_SET EXERCISE_.
Copy everything from "Where should I" down to "Action: tap(83, 72)", replacing "screenshot" with "image" and keeping all else the same. Leave the pictures out.

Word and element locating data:
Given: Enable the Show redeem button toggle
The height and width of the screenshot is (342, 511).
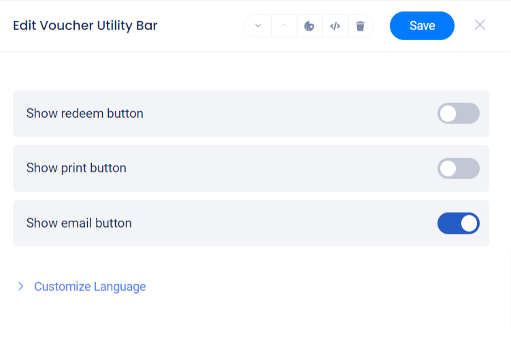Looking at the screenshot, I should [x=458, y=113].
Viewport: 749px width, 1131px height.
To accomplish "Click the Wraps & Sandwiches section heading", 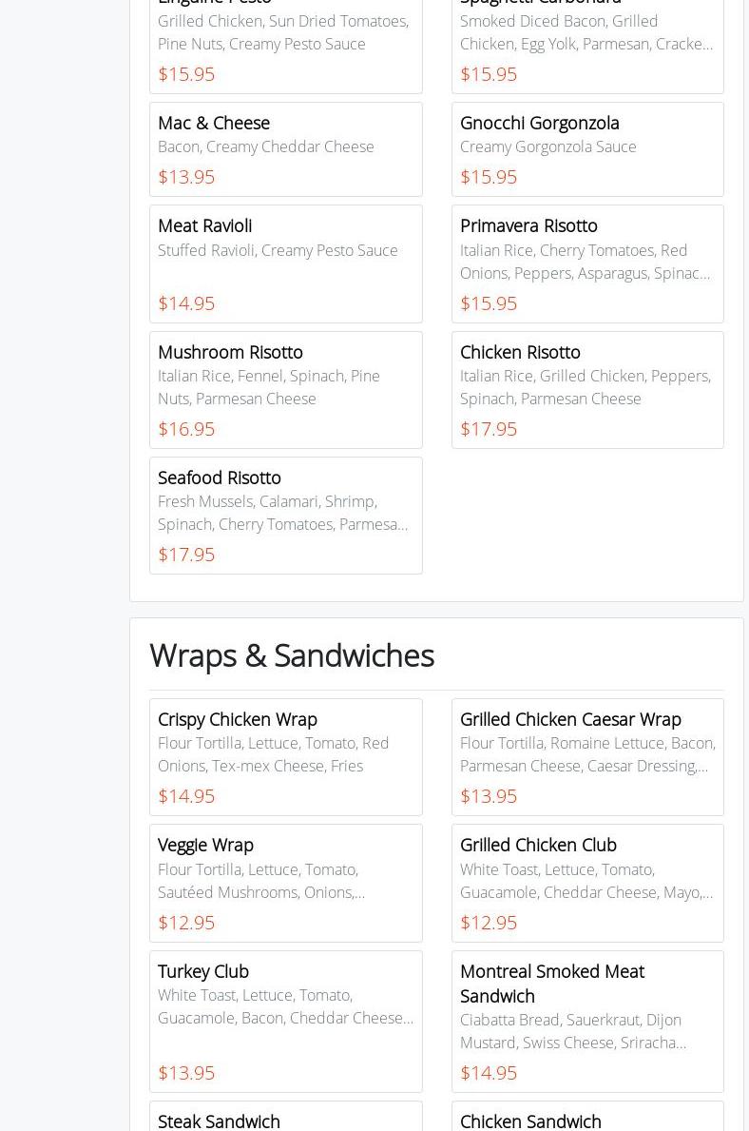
...
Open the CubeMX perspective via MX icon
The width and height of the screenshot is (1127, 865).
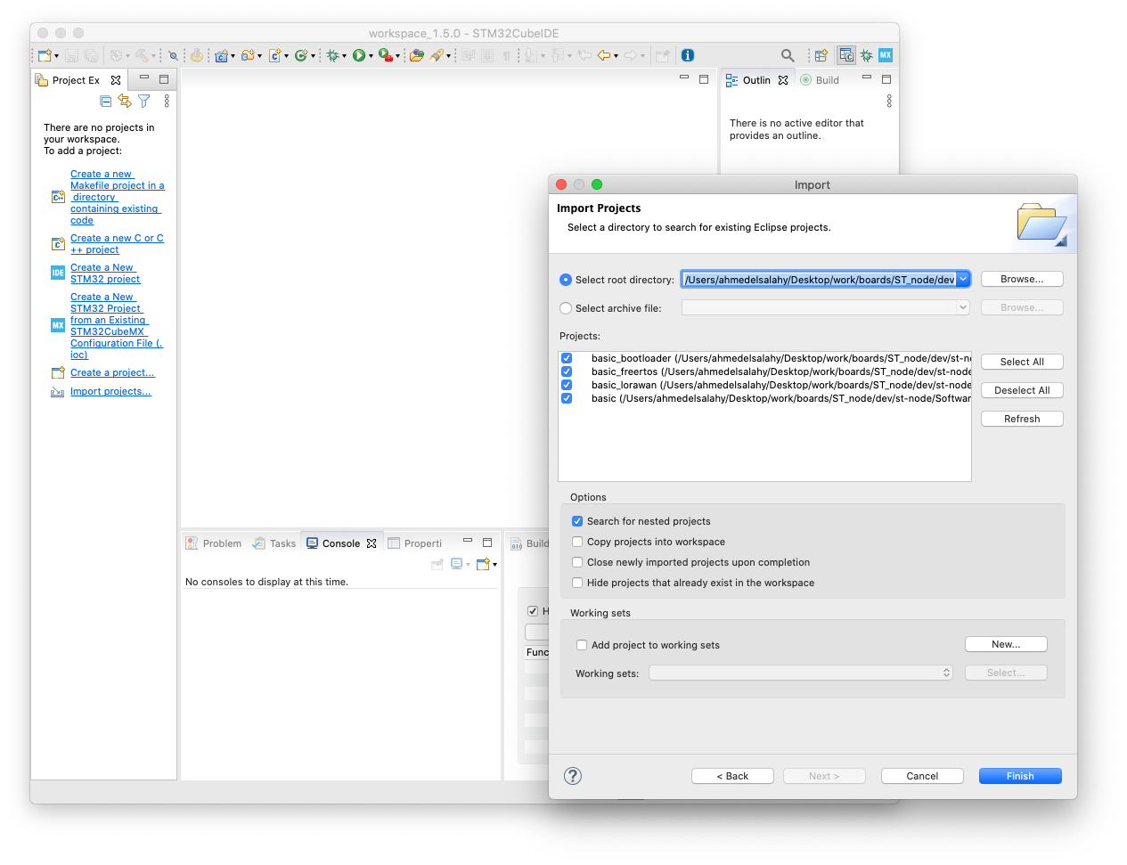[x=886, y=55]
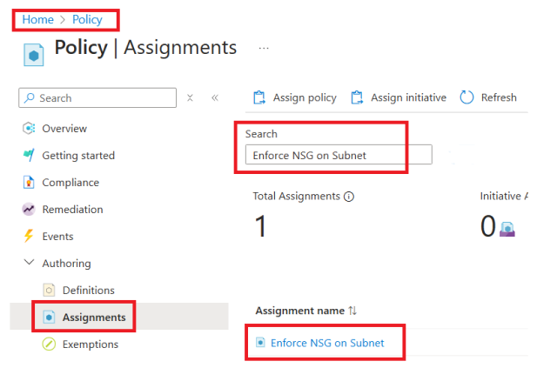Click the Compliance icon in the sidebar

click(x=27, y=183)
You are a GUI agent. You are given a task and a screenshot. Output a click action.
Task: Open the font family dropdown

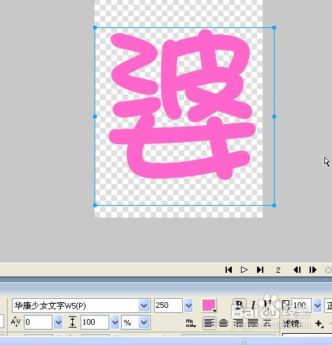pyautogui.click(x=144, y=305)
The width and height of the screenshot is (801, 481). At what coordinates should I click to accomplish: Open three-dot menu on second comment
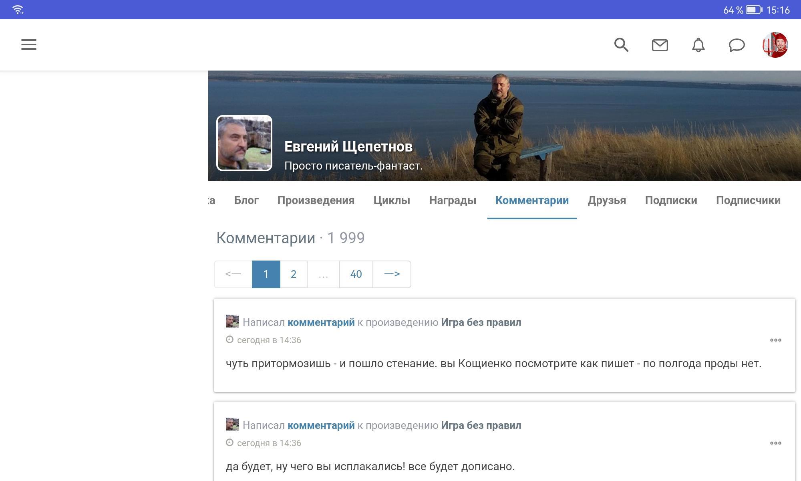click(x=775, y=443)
* * *
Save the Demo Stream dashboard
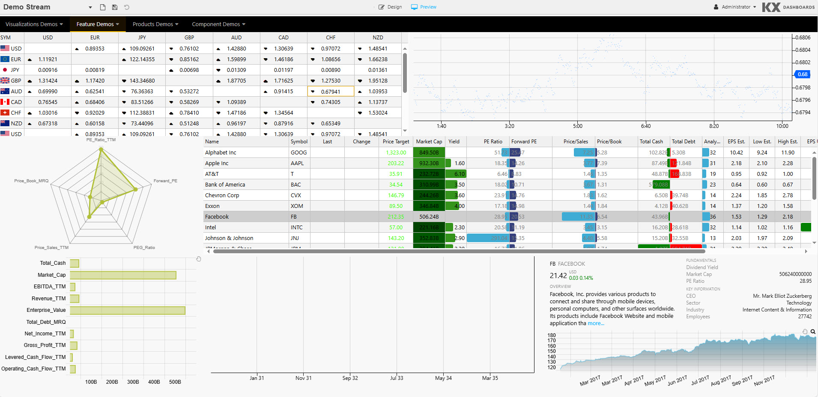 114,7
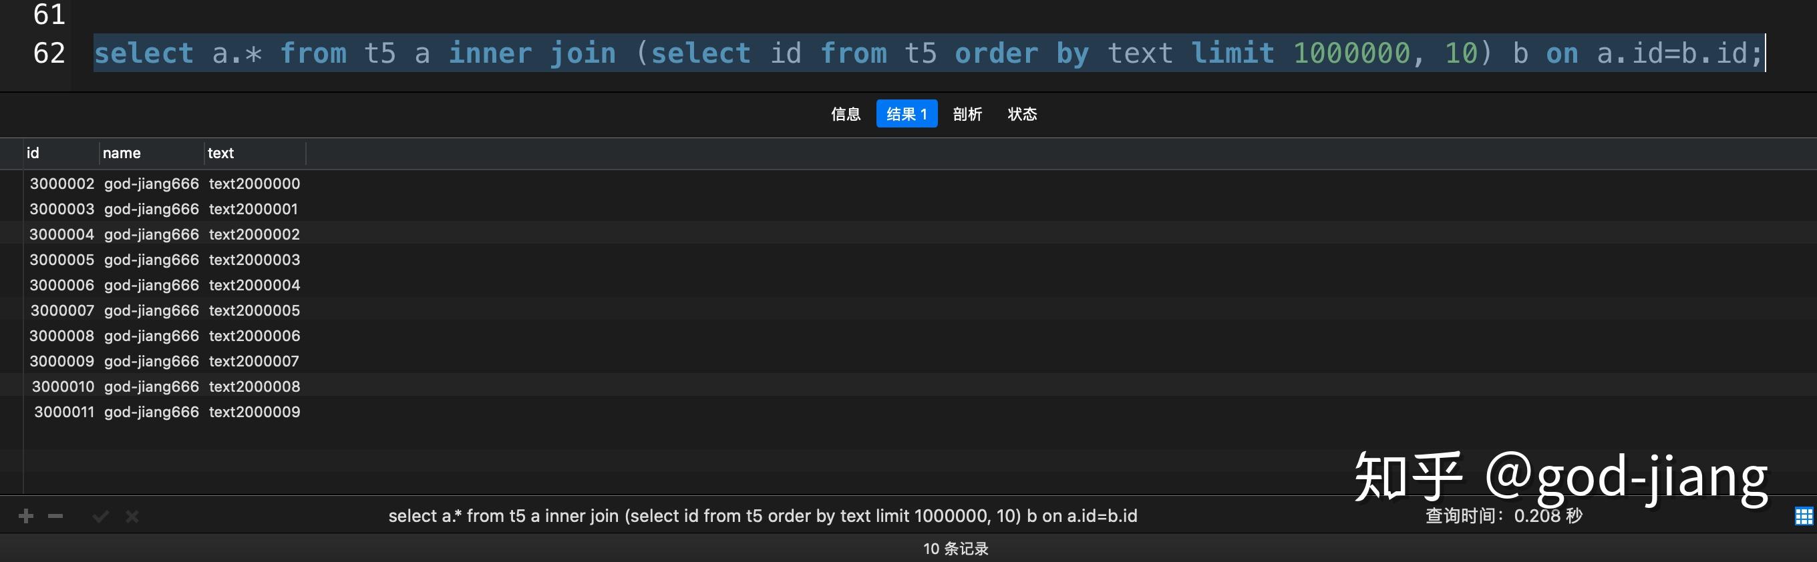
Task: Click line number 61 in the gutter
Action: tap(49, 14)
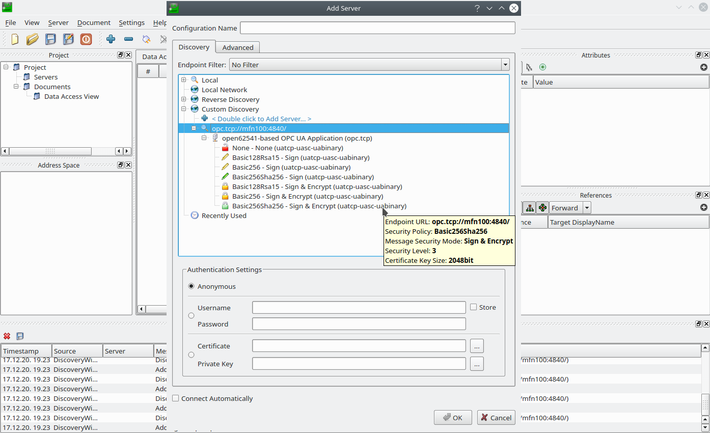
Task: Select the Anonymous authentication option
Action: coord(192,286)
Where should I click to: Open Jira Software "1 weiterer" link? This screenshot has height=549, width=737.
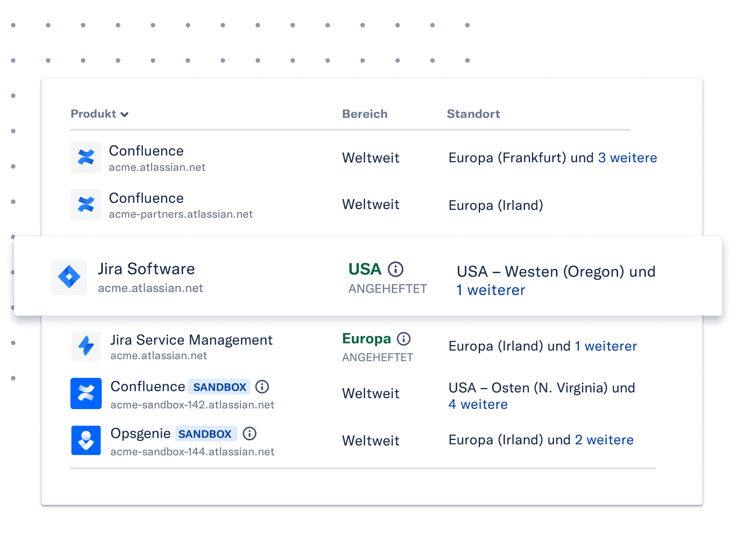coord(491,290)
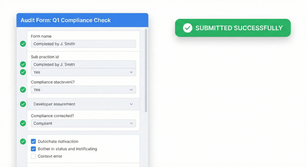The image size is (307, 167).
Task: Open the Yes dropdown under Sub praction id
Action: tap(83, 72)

_EXERCISE SOLUTION_.
Where should I click to: Open Jira Software "1 weiterer" link? This image has height=549, width=737.
coord(491,290)
The image size is (307, 167).
Task: Open the Yes dropdown under Sub praction id
Action: tap(83, 72)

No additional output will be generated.